▼▼▼

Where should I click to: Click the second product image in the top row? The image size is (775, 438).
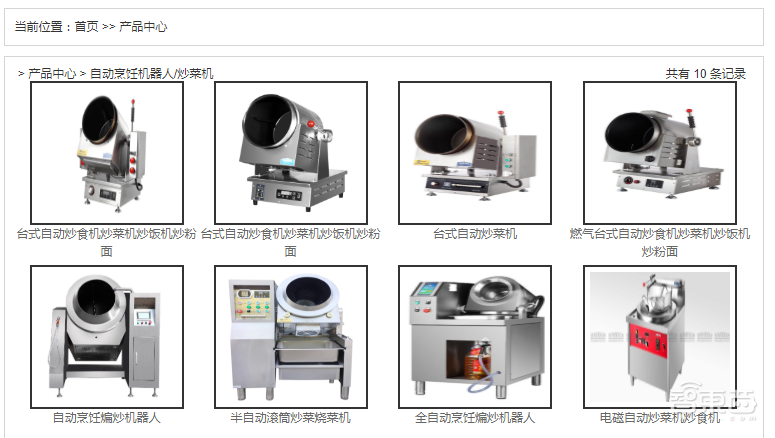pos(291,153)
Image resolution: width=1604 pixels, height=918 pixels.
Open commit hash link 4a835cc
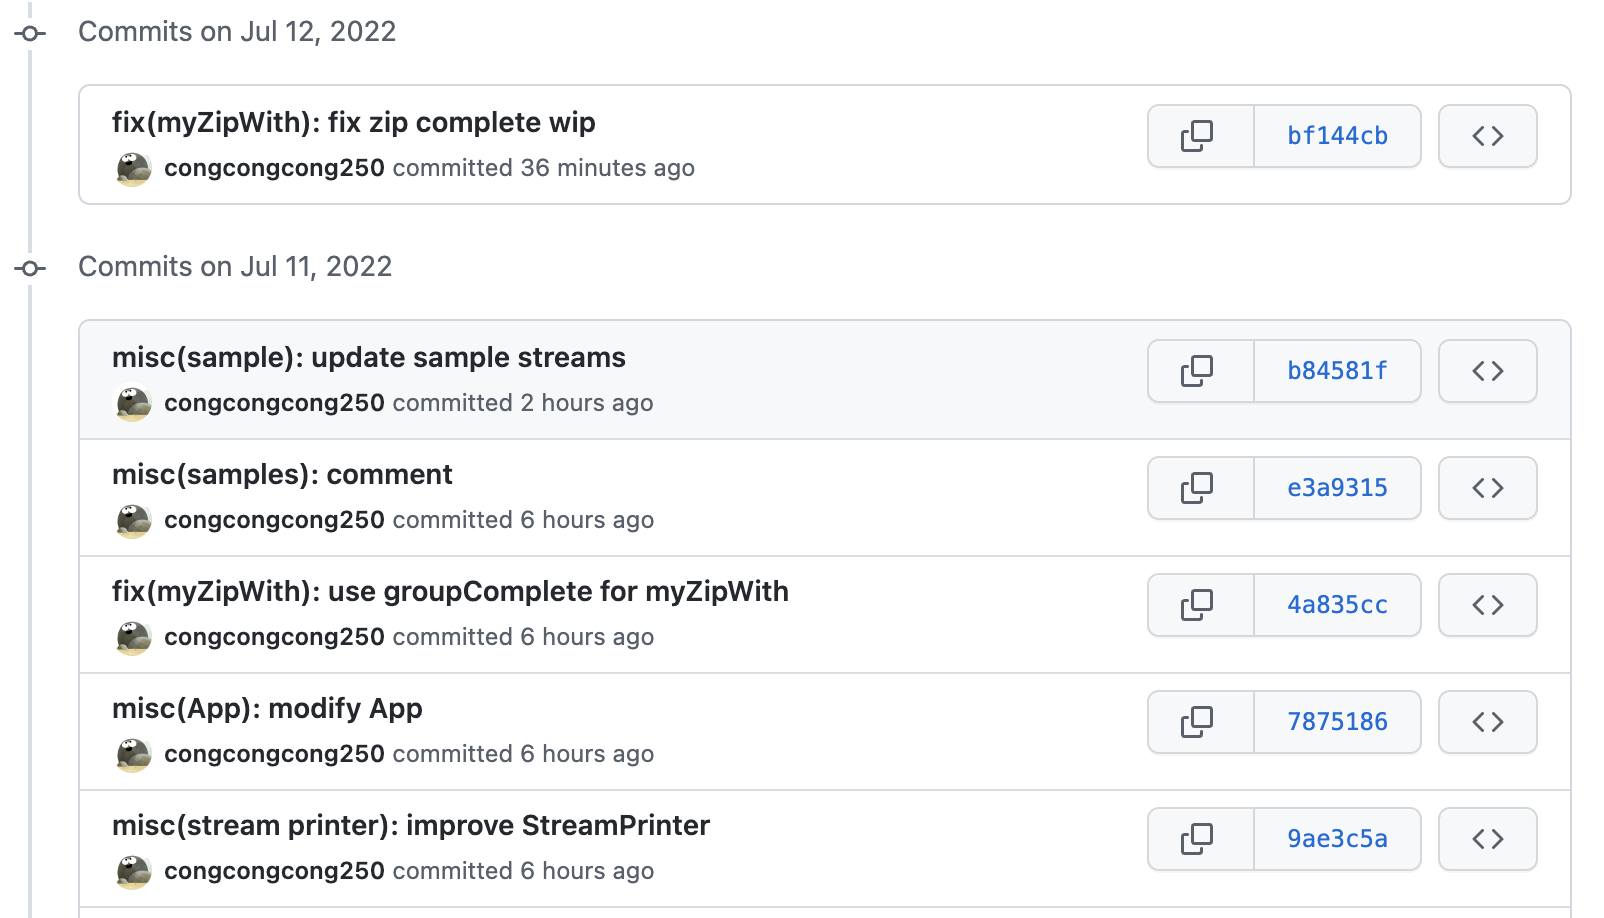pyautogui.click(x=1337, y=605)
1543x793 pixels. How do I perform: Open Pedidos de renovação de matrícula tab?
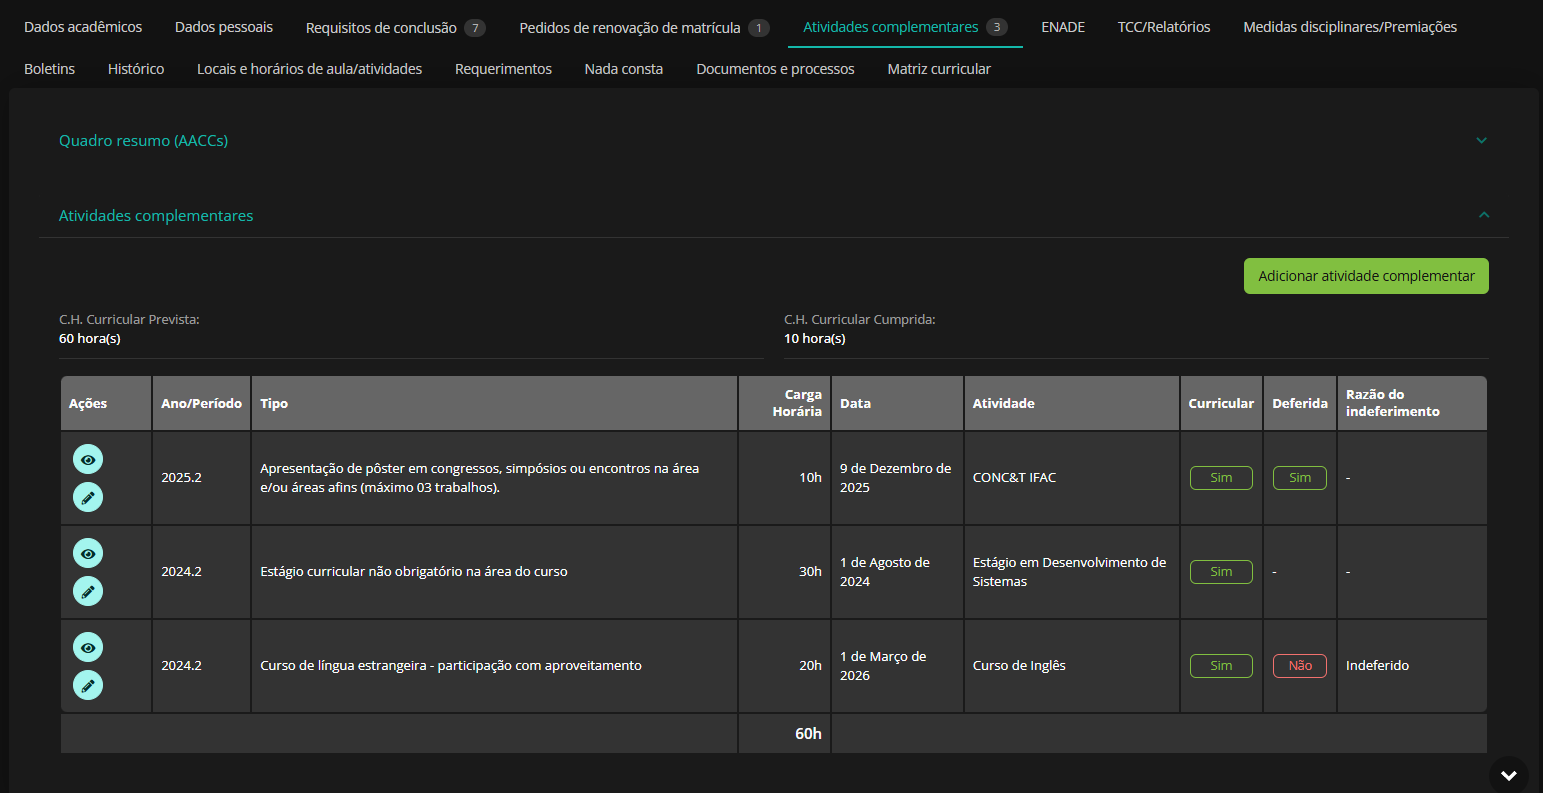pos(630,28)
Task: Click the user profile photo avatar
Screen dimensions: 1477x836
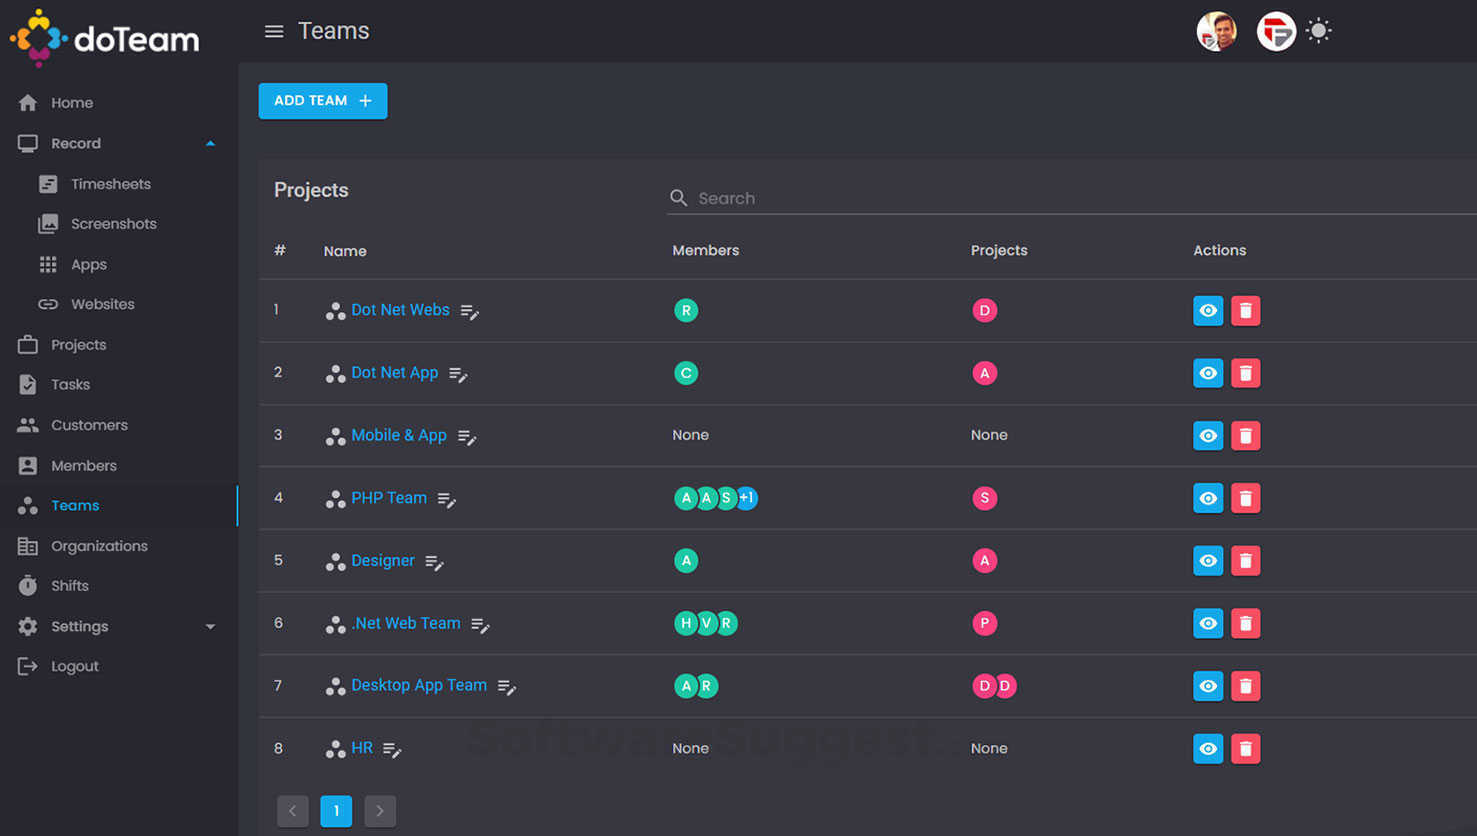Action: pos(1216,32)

▲▲▲

PROBLEM TO SOLVE:
Your copy should match every entry above exactly and contain no pictures.

REPLY:
Where should I click to: Click the second product image in the top row? The image size is (775, 438).
pos(291,153)
Image resolution: width=1604 pixels, height=918 pixels.
Open commit hash link 4a835cc
pyautogui.click(x=1337, y=605)
1543x793 pixels. How do I perform: Open Pedidos de renovação de matrícula tab?
pos(630,28)
Task: Click the user profile photo avatar
Screen dimensions: 1477x836
Action: pos(1216,32)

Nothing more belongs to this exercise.